Permeability tests were conducted for a period of 13 months: 12 months under a hydraulic head of 2 m (representing a highly adverse, but realistic, scenario), followed by 1 month under a hydraulic head of 0.3 m (following the maximum allowable leachate head established by landfill design regulations). The materials through which landfill leachate were permeated to evaluate their potential to sustain biofilm formation and the creation of effective biobarriers were packaged into PVC columns. These materials consist of construction and demolition waste (CDW), mixtures of CDW and tire waste (CDW/TW), and CDW inoculated with anaerobic biomass (IN CDW). Hydraulic conductivity values and physicochemical parameters of inlet and outlet samples were monitored continuously.
Hydraulic conductivities reached values of 10-8 m/s for columns with CDW/TW and with IN CDW, operated with hydraulic heads of 2 m. The results were promising (considering that the initial permeability was as high as 10-4 m/s and that control columns reached 10-5 m/s), but were still above the legal limit (10-9 m/s). After day 360, columns were fed adopting a hydraulic head of 0.3 m (the maximum value recommended for landfills), which caused a reduction in the hydraulic conductivity values for all filling materials, enabling some CDW/TW columns to reach values as low as 10-9 m/s, after only 1 additional month of continuous operation (by day 420). Such results indicated that high hydraulic heads could impair the formation of thick biofilms and decelerate clogging. However, reducing the hydraulic head enhanced biobarrier formation and performance, as demonstrated when it was reduced nearly tenfold, complying the legal limits.
Regarding contaminants attenuation, most concentrations were below the WHO limits for agricultural reuse (AR), but not for potable water (PW), which would be desirable for avoiding groundwater contamination. Additionally, the concentrations fluctuated significantly, possibly due to the heterogeneity of the leachate stored in the inlet tank, which was refilled with newly collected leachate from the landfill each time it was depleted.
Temperature was assessed considering that the permeability test was conducted during one entire year, comprising a temperature variation of up to 30°C (5-35 °C). Regarding moisture, columns were disconnected and dried for 15 days by the end of the experiment and then reconnected for calculation of hydraulic conductivity. The temperature did not seem to impair the barrier development. Even though a more significant clogging occurred for higher temperatures, a continuous development was kept for lower temperatures, permitting an acceptable exponential fitting, which is expected for microbial processes. Regarding moisture, the dried columns presented an increase in conductivity values of up to 1 order of magnitude, for the CDW columns. This shows that the proposed biobarrier could have its performance reduced when used in dry climates or after the landfill closure, when leachate production decreases.

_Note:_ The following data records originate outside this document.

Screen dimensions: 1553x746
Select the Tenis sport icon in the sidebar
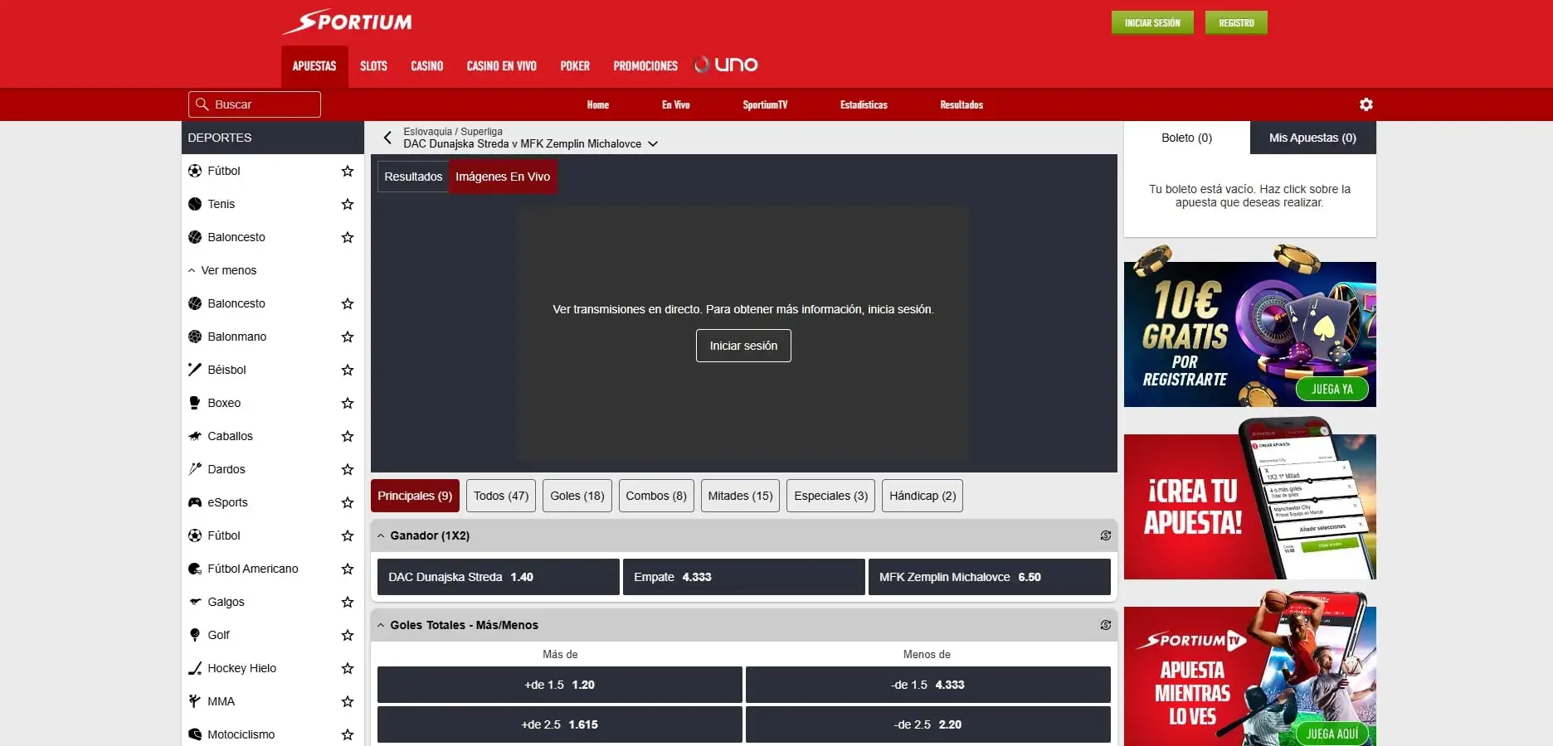pyautogui.click(x=195, y=204)
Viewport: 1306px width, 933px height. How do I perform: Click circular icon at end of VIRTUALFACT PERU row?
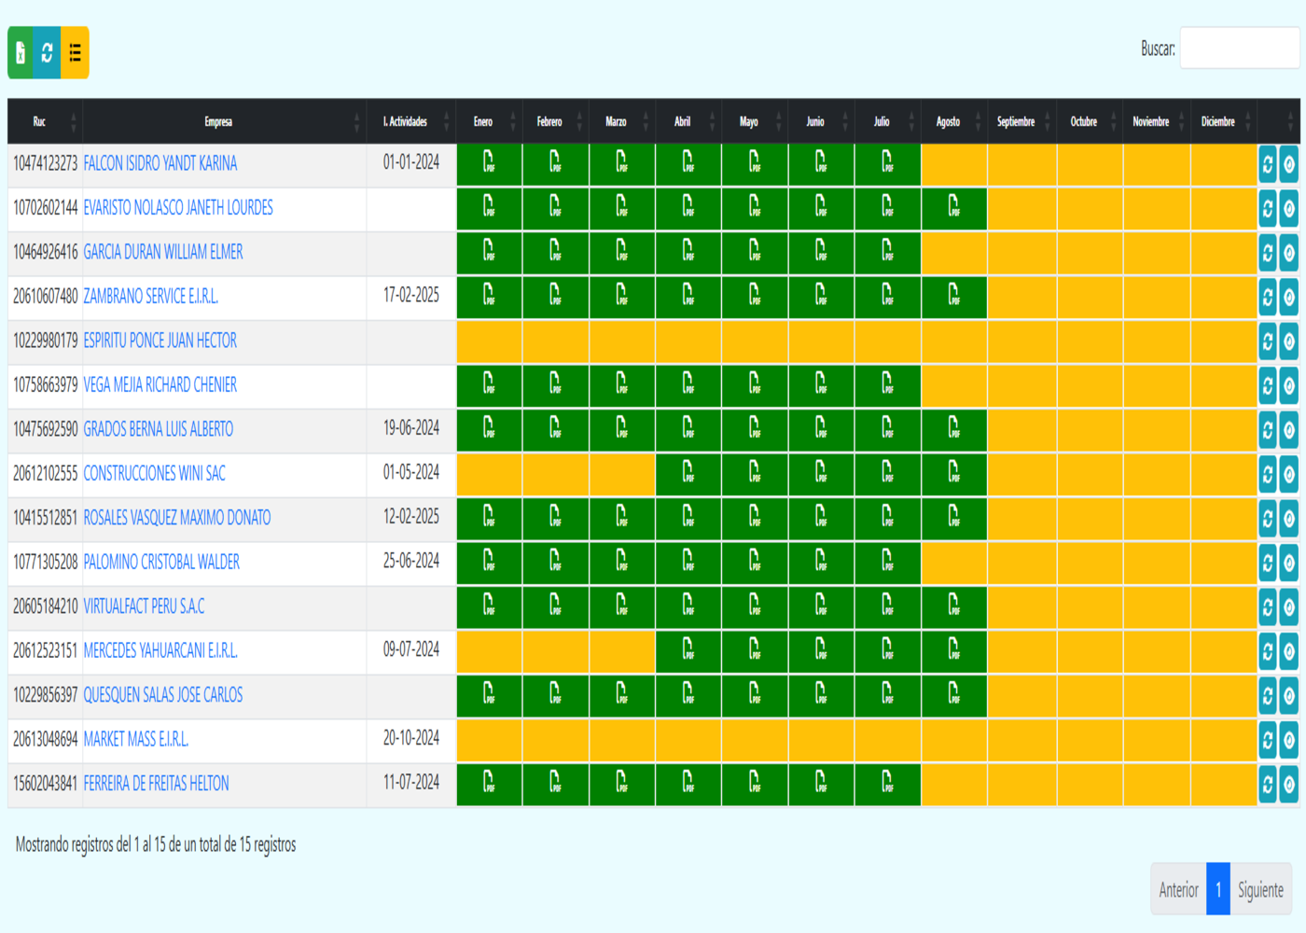(1289, 607)
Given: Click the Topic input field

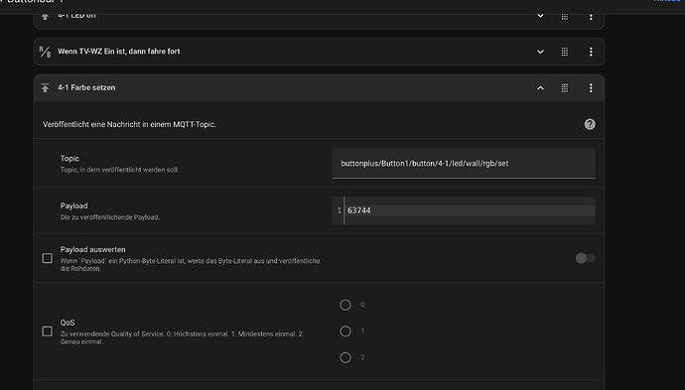Looking at the screenshot, I should coord(464,164).
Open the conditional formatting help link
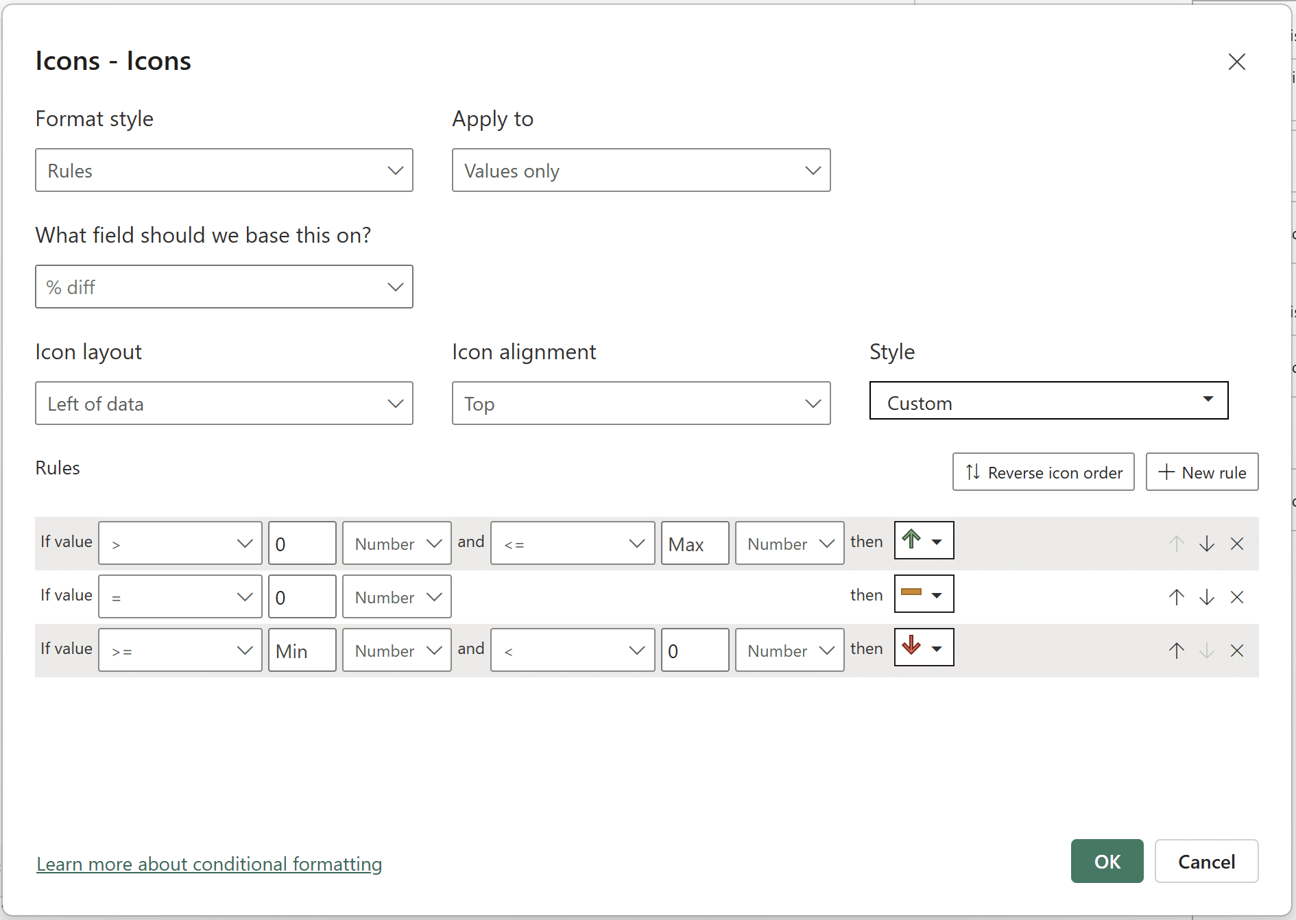Viewport: 1296px width, 920px height. click(209, 864)
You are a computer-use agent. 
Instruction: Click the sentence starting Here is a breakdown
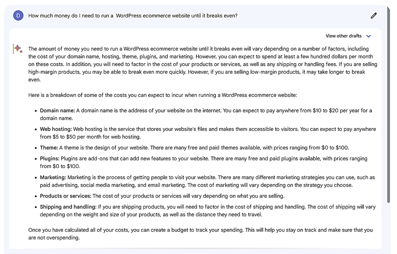point(163,95)
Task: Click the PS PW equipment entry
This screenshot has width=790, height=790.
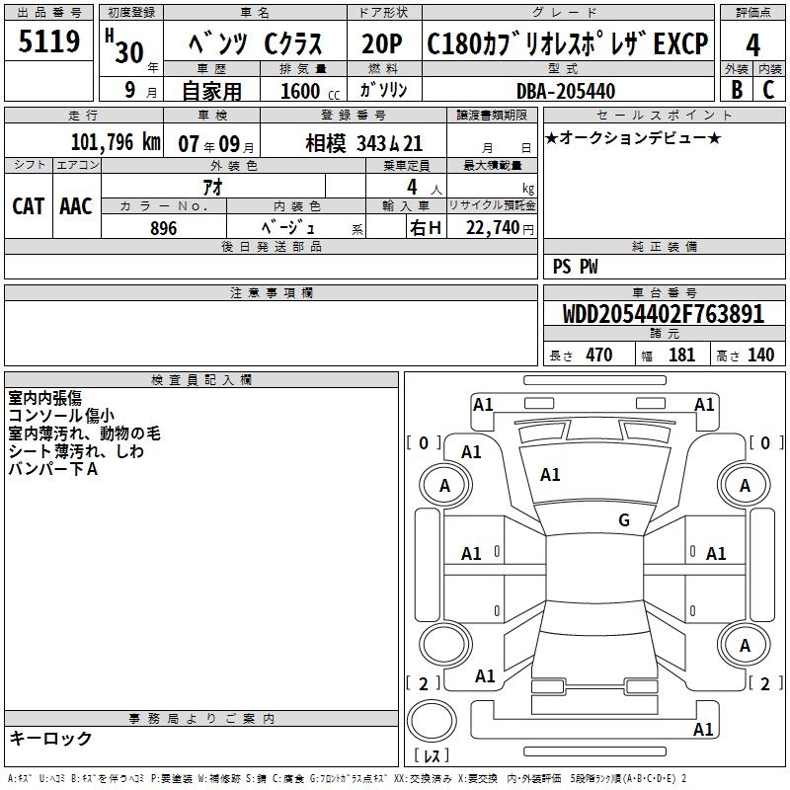Action: click(x=575, y=267)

The processes involved with the retention of metals could be predicted considering the monitoring of other relevant physicochemical parameters, such as alkalinity (mainly HCO3-, as pH ranged from 7 – 9) and sulphates. Alkalinity values always decreased after passing through the barrier, showing a consumption of bicarbonates. It is known that many metals precipitate as carbonates/bicarbonates at the range of the pH studied (7-9), which was a geochemical process that was suggested to reduce the concentrations of metals in the permeates. Similarly, sulphate concentrations were also lower in outlet samples, when compared to inlet ones. In this regard, the BART ® tests for the identification of active sulphate reducing bacteria indicated a significant presence of them. These bacteria chemically reduce sulphates and form sulphides to obtain energy. It is known that metals precipitate as sulphide minerals in alkaline and reducing (low or negative Eh) environments, thus such a process was also found to be relevant to the decrease of pollutants concentrations in the permeates.
The best configuration for designing a biobarrier was using CDW/TW as the support material and adopting 0.3 m of hydraulic head. Such conditions permitted to obtain hydraulic conductivity values of 10-9 m/s. Lowering the pH till 5.0 did not cause an unwanted increase in hydraulic conductivities, whereas drying the columns for 15 days (intermittent flow) did impact such values, which reached 10-7 m/s.
Microscopical analysis validated the previous results, so that CDW/TW materials seemed to permit the formation of a more robust biofilm, which was thicker and more homogeneous than the other treatments; this was associated with the hydrophobic nature of TW.